[EXERCISE AIM] Lay out the lines from the one containing "You are a GUI" through the last line as a JSON list of strings, one string per line, skipping blank lines and leaving out the pictures.

[RECORDED INFORMATION]
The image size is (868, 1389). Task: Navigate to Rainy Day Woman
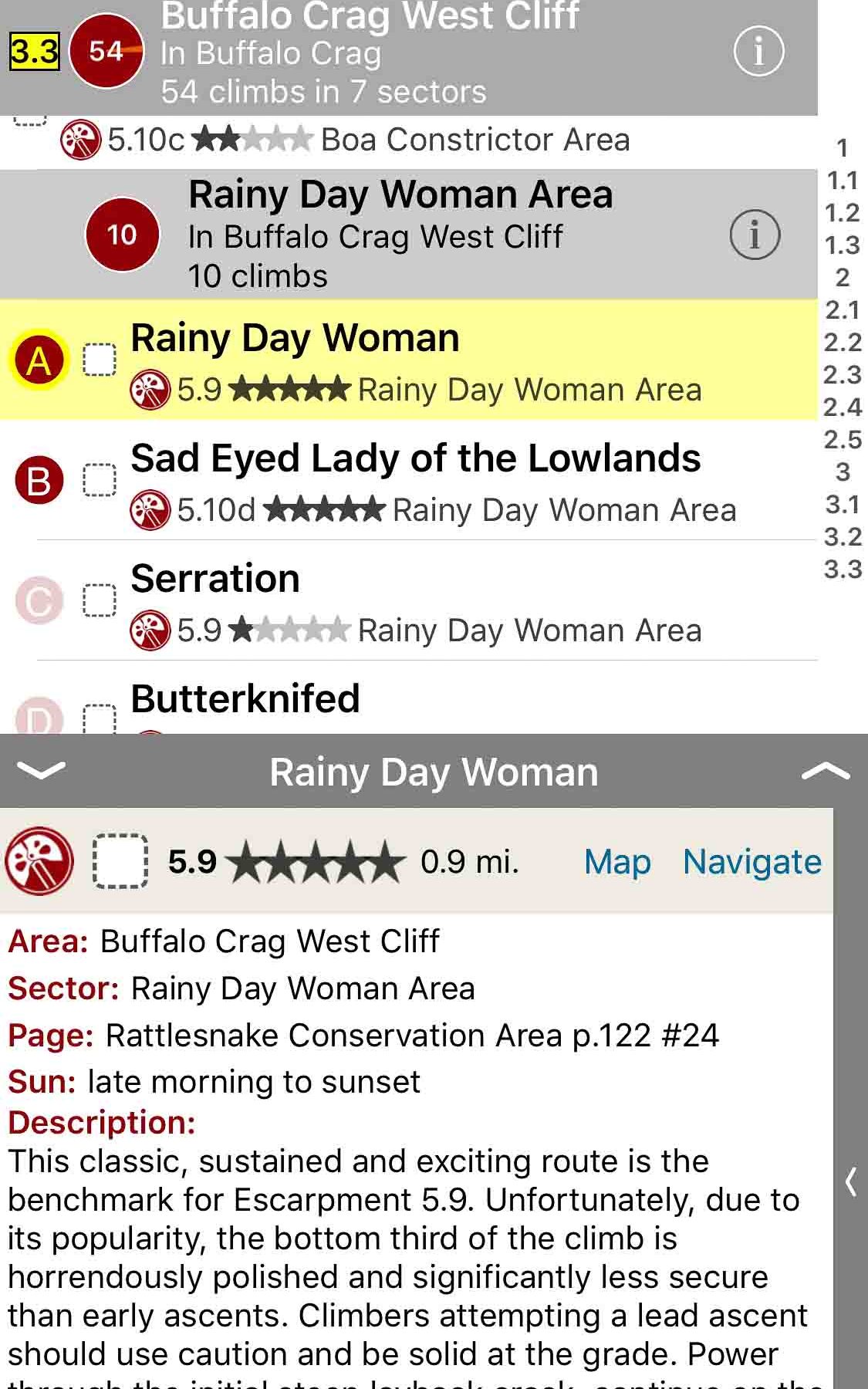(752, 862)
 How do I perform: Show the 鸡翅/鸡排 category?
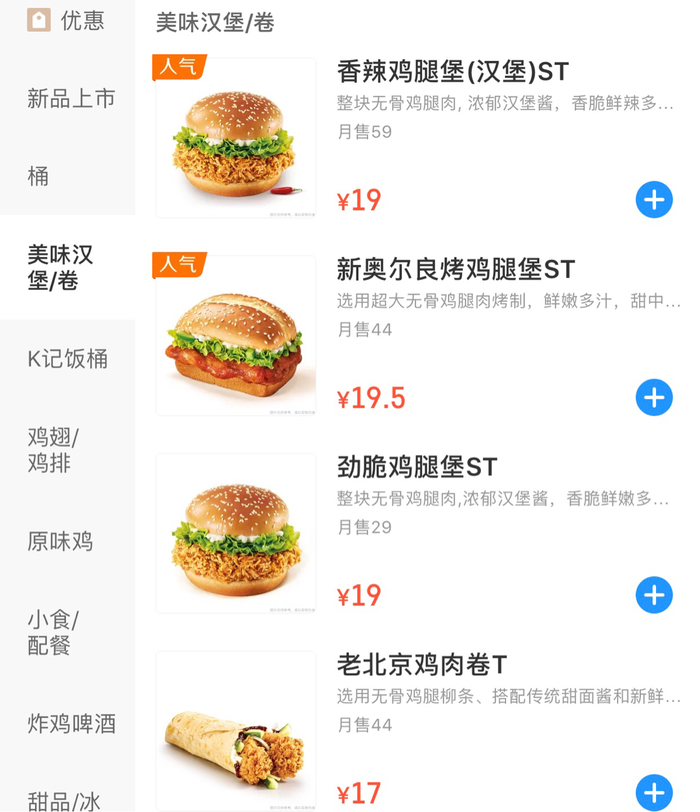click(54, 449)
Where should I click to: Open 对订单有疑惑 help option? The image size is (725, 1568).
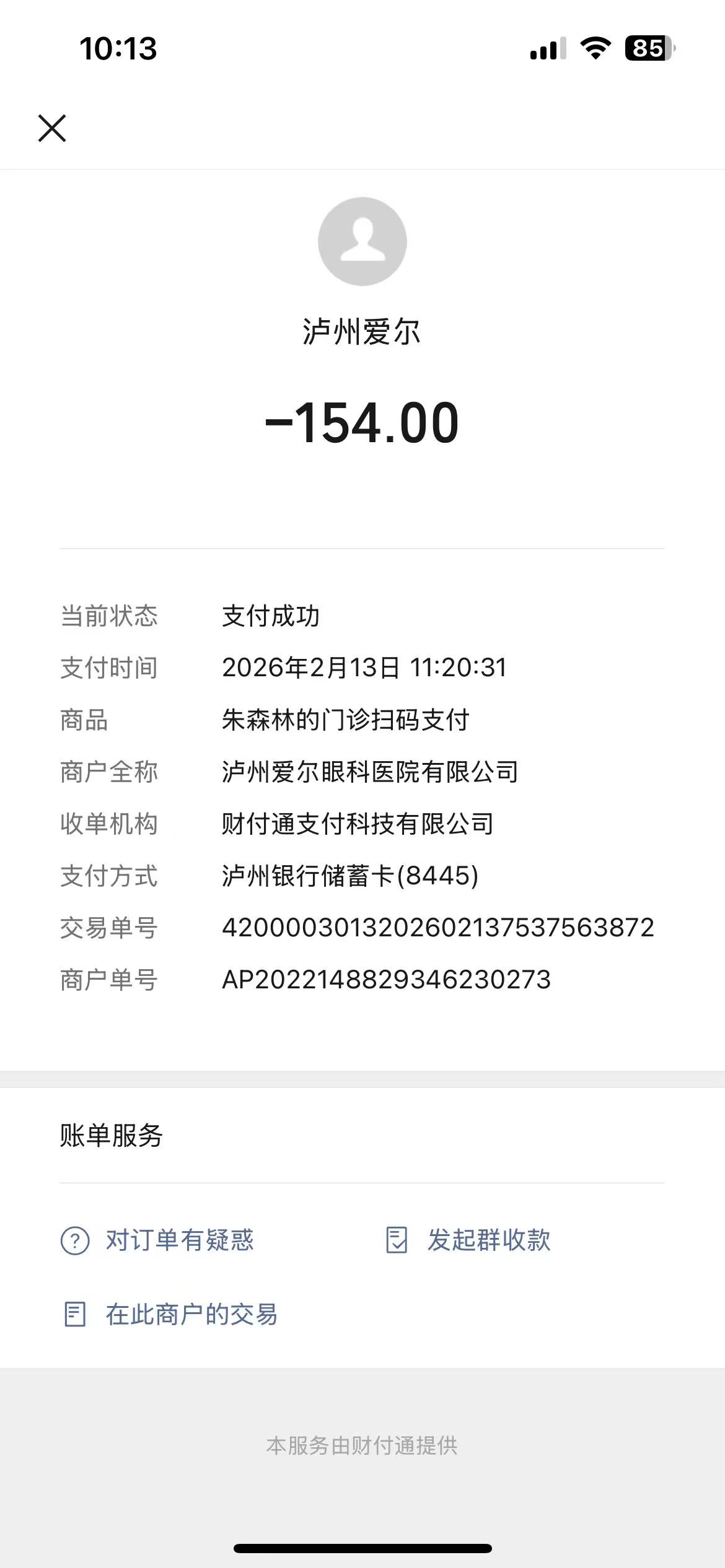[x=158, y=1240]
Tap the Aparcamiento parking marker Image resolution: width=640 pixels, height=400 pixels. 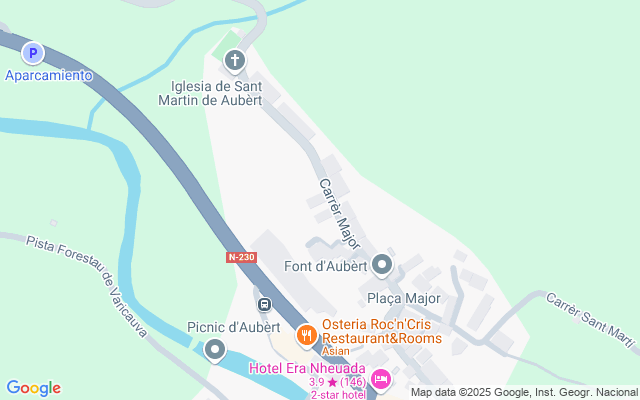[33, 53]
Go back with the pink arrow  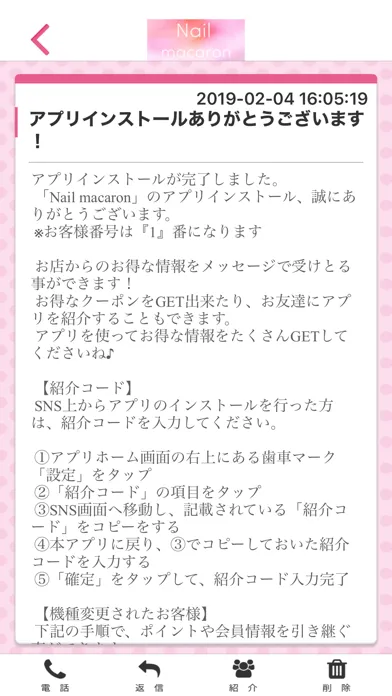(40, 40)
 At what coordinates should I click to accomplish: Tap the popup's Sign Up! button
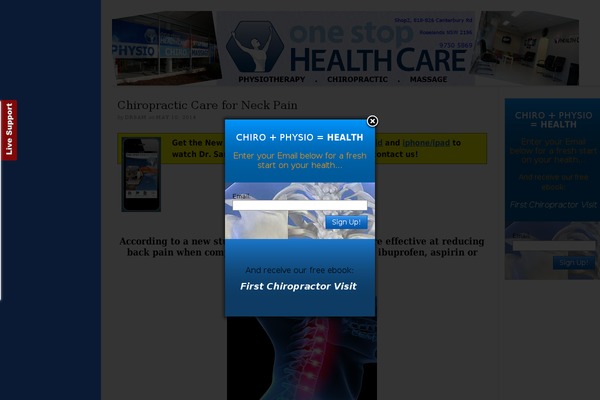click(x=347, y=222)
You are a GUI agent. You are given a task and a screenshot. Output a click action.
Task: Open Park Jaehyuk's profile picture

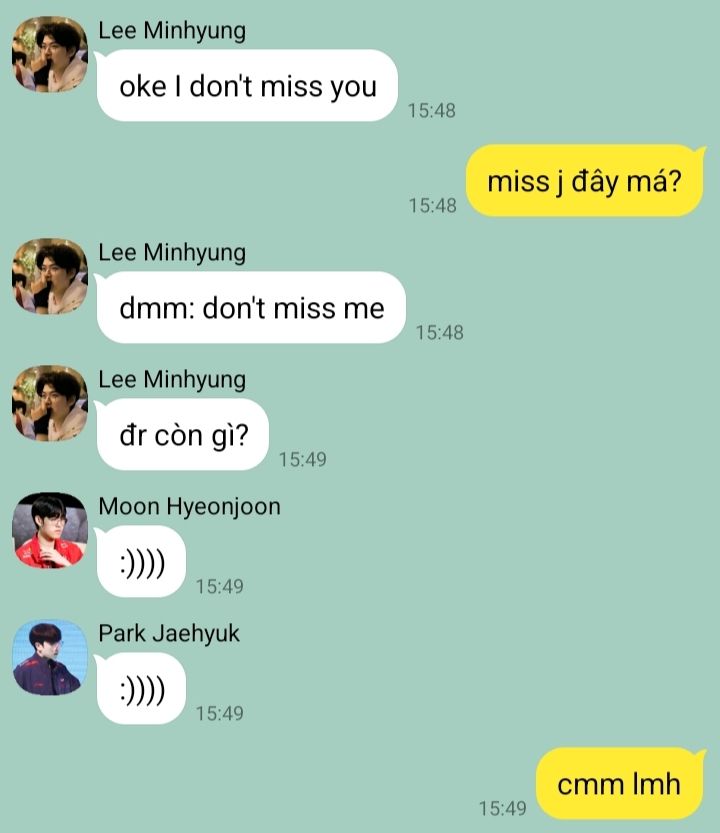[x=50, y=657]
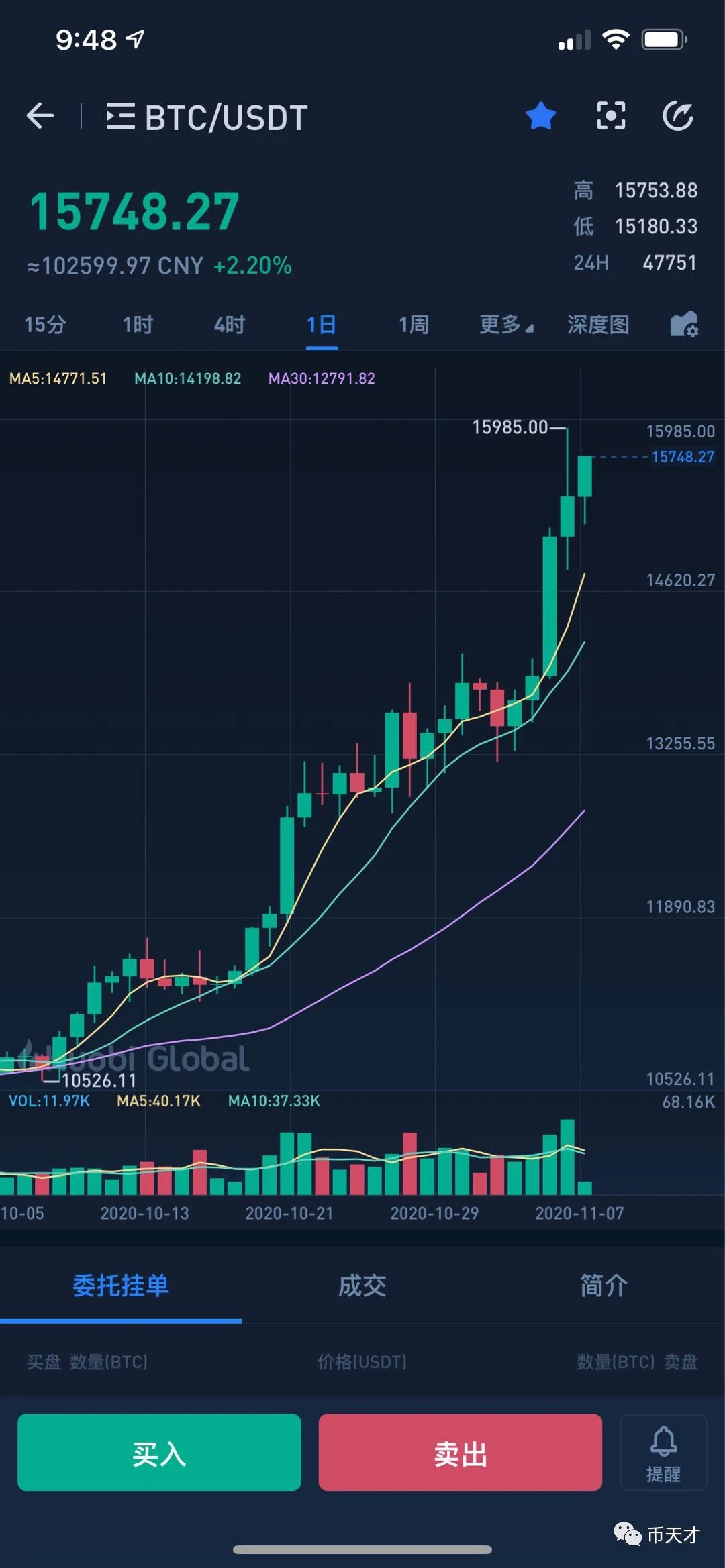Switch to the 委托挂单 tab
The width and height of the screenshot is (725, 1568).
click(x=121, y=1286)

[EXPECTED ANSWER]
[
  "You are a GUI agent. You are given a task and a screenshot. Output a click action.",
  "Task: Open Park Jaehyuk's profile picture",
  "[x=50, y=657]",
  "Switch to the 委托挂单 tab",
  "The width and height of the screenshot is (725, 1568).",
  "click(x=121, y=1286)"
]